Fêtant aujourd'hui ses 44 ans, Lilian Compan s'est confié à Poteaux Carrés avant le match qui opposera ses deux anciens clubs ce dimanche à La Mosson.
Que deviens-tu Lilian ?
Je suis toujours à Hyères, je termine ma troisième année d’entraîneur en National 2. Il y a un nouveau projet avec un nouveau président qui est arrivé en cours de saison. Je continue l’aventure dans ce projet avec des ambitions différentes. Ça me tient à cœur car c’est quand même ma ville de naissance, ma ville de toujours, mon premier club. J’ai envie d’amener ce projet jusqu’au bout, le plus loin possible. J’ai réussi à trouver des contacts et à monter un projet nouveau avec Mourad Boudjellal. Je suis ravi que tout prenne forme petit à petit. Mais comme on part de pas grand-chose, il y a beaucoup de boulot ! Il me reste un an de contrat. J’ai été sollicité mais je reste ici.

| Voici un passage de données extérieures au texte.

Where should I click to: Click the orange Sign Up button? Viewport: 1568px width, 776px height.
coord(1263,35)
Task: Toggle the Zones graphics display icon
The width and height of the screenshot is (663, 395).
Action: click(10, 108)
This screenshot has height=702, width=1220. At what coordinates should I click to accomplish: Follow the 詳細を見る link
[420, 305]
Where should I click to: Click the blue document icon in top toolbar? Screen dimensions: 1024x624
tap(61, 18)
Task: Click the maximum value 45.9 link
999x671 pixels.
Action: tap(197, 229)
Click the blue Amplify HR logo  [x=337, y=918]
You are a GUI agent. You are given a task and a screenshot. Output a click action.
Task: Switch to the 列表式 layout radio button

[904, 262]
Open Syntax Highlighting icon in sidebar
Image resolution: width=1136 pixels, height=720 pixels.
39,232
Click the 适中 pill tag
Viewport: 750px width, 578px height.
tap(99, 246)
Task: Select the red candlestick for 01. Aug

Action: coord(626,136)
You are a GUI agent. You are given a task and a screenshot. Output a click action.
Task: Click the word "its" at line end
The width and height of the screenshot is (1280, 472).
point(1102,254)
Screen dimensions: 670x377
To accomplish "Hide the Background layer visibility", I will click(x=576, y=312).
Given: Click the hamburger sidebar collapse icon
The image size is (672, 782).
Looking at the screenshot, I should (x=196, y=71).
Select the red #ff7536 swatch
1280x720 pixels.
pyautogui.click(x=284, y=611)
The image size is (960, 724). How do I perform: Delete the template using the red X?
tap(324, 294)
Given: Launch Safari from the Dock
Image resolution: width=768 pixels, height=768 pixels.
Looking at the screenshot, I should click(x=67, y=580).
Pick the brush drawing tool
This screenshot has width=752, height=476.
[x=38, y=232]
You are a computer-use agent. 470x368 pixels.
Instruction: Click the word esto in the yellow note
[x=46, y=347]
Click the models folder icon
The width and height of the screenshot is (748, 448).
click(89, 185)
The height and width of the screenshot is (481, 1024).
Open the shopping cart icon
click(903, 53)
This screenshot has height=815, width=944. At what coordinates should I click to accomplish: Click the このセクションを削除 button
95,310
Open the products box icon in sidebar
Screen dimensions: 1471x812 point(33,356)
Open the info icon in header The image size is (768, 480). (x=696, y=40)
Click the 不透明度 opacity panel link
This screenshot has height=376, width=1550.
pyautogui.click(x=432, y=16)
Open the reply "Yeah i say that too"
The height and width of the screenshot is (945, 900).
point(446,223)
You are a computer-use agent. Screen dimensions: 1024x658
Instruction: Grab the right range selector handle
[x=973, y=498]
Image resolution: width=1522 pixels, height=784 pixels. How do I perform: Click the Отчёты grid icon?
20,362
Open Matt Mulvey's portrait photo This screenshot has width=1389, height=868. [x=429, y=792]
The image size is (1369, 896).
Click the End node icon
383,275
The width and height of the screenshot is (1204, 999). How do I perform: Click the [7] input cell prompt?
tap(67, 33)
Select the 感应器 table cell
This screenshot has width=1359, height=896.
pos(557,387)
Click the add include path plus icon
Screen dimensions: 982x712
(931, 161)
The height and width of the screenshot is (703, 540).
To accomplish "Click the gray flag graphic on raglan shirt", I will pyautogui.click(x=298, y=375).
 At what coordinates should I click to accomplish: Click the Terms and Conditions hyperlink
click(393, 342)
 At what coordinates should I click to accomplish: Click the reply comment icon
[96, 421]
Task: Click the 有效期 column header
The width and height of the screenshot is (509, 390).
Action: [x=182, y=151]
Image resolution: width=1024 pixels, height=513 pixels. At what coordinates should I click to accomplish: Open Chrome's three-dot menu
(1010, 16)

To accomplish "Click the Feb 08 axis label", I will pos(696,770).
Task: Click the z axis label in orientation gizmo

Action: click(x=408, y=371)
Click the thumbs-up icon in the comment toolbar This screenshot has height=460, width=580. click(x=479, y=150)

Quelles sont vos ambitions ?
Pendant trois ans l’objectif était le maintien car on avait sûrement le plus petit budget de National 2. Chaque année il fallait faire des miracles pour se sauver. On est arrivé à figurer en milieu de tableau, de temps en temps on s’est même invité au-dessus mais sur la durée on n’existait pas. Aujourd’hui les moyens vont être plus conséquents. On aura fois cinq ou fois six. De là à dire qu’on va jouer la montée tout de suite… On est dans un championnat du sud-est qui est très compliqué, vraiment relevé, avec de très belles équipes, des clubs lotis de gros moyens financiers et structurels. Donc ça ne va pas être une partie de plaisir. L’ambition c’est d’être le plus haut possible.
Pour qui penchera ton cœur ce dimanche lors du match qui opposera tes deux anciens clubs à la Mosson ?
C’est une question difficile que tu me poses-là ! (rires) Il y a quelques mois avant le match aller j’ai dit sur France Bleu Hérault que j’avais un faible pour Montpellier. Vous avez relayé ça et j’ai vu des réactions comme quoi j’avais retourné ma veste, j’ai lu des commentaires comme quoi je n’avais pas le cœur vert. Alors que je l’ai toujours dit, j’ai une affection particulière pour Saint-Etienne. Je suis fier d’avoir porté le maillot vert, j’ai vécu de belles émotions avec ce club. J’y suis revenu plus tard en tant qu’entraîneur mais ça s’est mal fini, on m’a jeté comme un malpropre. On a le droit, hein, je n’en veux à personne ! Je continue de suivre très attentivement ce qui se passe à Saint-Etienne. Ça a encore été une saison compliquée. Je n’avais qu’une seule envie, que les Verts se sauvent, qu’ils se sortent de cette panade.
Ici c’est la panade, c’est la panade, c’est la panade !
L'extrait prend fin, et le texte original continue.